# Philips DSR6000R01



## PhilipDC (Aug 16, 2006)

I have an old Philips DSR6000R01 Directv/Tivo receiver--it's used by my 6 yo daughter in her "living room". The power flickered in our house this morning and now the receiver is stuck in a Powering Up loop. I tried unplugging it for awhile, but it's still stuck. Any way to jump start it or is this finally the end for this receiver?


----------



## litzdog911 (Jun 23, 2004)

Sounds like its hard drive finally died. Post back if you want tips on how to replace/upgrade its hard drive.


----------



## Grentz (Jan 10, 2007)

Sounds like drive to me as well.

Absolute easiest way to replace the drive IMO is to go get a new IDE drive in the size you want (stock is generally a 40gb or 80gb depending on the model, but you can get bigger if you like).

Then purchase InstantCake for your DVR model:
http://www.dvrupgrade.com/dvr/stores/1/instantcake.cfm
($20)

You burn the InstantCake download to a CD, boot it in a computer with the new hard drive for your Tivo attached, hit enter a few times, it "Bakes" the drive and sets it up for use in your Tivo, then you simply replace the old drive in your Tivo with the new one and you have a brand new Tivo again.

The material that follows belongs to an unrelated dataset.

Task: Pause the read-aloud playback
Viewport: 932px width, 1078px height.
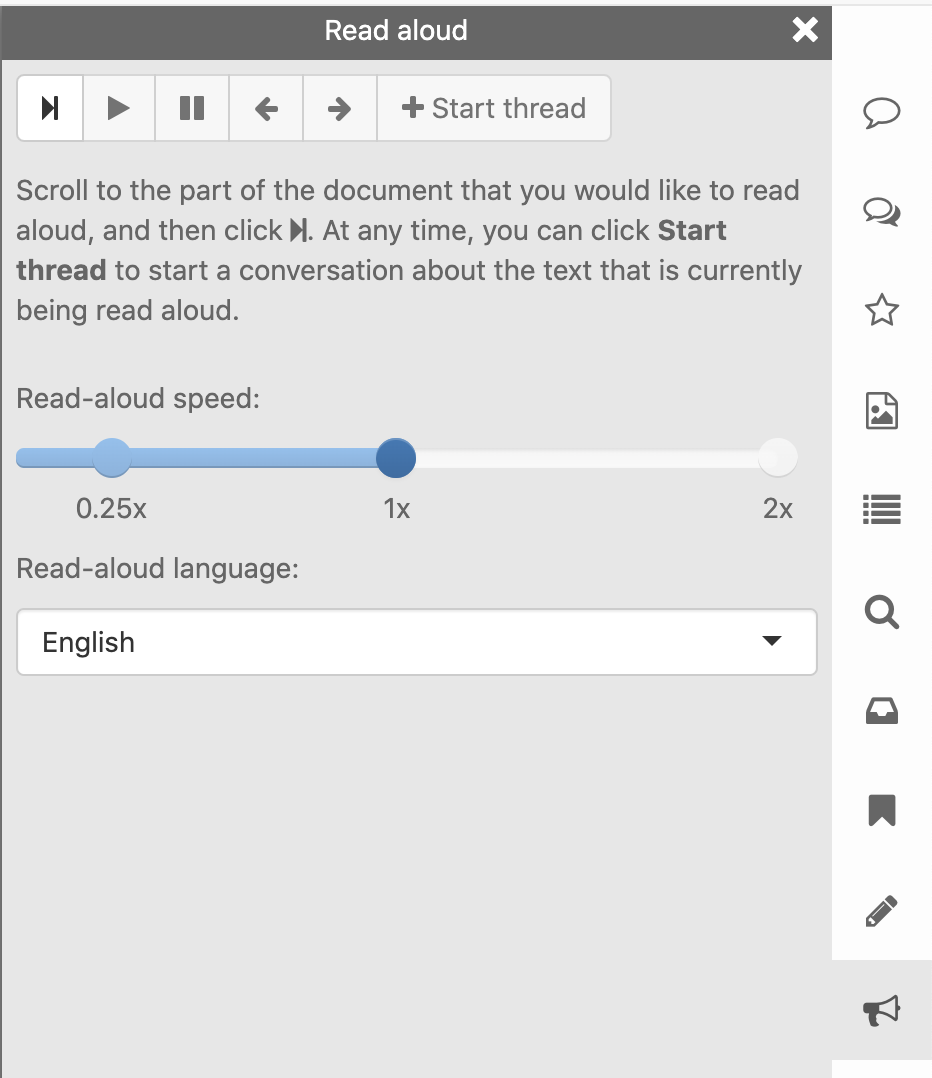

Or if you would prefer to have one premade that all you have to do is stick in the new drive, you can order already baked drives as well:
http://www.dvrupgrade.com/dvr/stores/1/category.cfm?SID=1


----------



## PhilipDC (Aug 16, 2006)

Thanks guys! Yeah, I know I could replace the hard drive. But, since I can't save all the stuff my daughter loves on this receiver, it probably isn't worth preserving this old unit. Better to just replace it.


----------